The definitive oral history of Scottish postpunk, from Glasgow to Edinburgh, the Postcard label and Fast Product
The immense cultural contribution made by two maverick Scottish independent music labels, Fast Product and Postcard, cannot be underestimated. Bob Last and Hilary Morrison in Edinburgh, followed by Alan Horne and Edwyn Collins in Glasgow helped to create a confidence in being Scottish that hitherto had not existed in pop music (or the arts in general in Scotland). Their fierce independent spirit stamped a mark of quality and intelligence on everything they achieved, as did their role in the emergence of regional independent labels and cultural agitators, such as Rough Trade, Factory and Zoo.

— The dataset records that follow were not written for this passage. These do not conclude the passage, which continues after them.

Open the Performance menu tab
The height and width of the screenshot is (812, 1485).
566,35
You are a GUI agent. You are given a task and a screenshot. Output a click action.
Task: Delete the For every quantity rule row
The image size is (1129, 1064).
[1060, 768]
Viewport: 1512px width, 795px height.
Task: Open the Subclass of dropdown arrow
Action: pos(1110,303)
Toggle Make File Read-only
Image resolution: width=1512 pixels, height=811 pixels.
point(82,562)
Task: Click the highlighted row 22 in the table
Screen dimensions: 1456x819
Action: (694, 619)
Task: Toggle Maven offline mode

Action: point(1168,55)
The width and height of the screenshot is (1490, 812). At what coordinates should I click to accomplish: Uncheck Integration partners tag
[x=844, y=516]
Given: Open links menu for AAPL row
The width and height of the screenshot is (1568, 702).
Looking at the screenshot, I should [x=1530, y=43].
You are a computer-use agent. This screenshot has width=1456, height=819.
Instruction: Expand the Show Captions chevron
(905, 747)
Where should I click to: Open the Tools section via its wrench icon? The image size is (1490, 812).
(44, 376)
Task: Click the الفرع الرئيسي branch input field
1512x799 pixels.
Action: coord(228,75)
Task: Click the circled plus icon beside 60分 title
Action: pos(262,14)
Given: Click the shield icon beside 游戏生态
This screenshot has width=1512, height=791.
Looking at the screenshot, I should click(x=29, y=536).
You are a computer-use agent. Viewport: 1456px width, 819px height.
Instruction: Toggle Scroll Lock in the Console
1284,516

Hungry Beat is a definitive oral history of these labels and the Scottish post-punk period. Covering the period 1977-1984, the book begins with the Subway Sect and the Slits performance on the White Riot tour in Edinburgh and takes us through to Bob Last shepherding the Human League from experimental electronic artists on Fast Product to their triumphant number one single in the UK and USA, Don't You Want Me. Built on interviews with Last, Hilary Morrison, Paul Morley and members of The Human League, Scars, The Mekons, Fire Engines, Josef K, Aztec Camera, The Go-Betweens and The Bluebells, Hungry Beat offers a comprehensive overview of one of the most important periods of Scottish cultural output and the two labels that changed the landscape of British music.
Special edition is signed with a 7 inch vinyl single featuring the first Josef K release on Postcard (Radio Drill Time) on one side, and a track (Everything’s Roses) from the debut release by Fire Engines on their Codex Communication label on the other side.